Dataset entries
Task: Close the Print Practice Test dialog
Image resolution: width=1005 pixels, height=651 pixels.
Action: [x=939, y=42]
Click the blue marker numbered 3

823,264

WHAT THE EXERCISE ASKS
Your answer must be the line containing "Image resolution: width=1005" and every line after it through the end of the records above, reproduced exactly and alone.

ANSWER BOX
Image resolution: width=1005 pixels, height=651 pixels.
Action: [x=939, y=42]
Click the blue marker numbered 3

823,264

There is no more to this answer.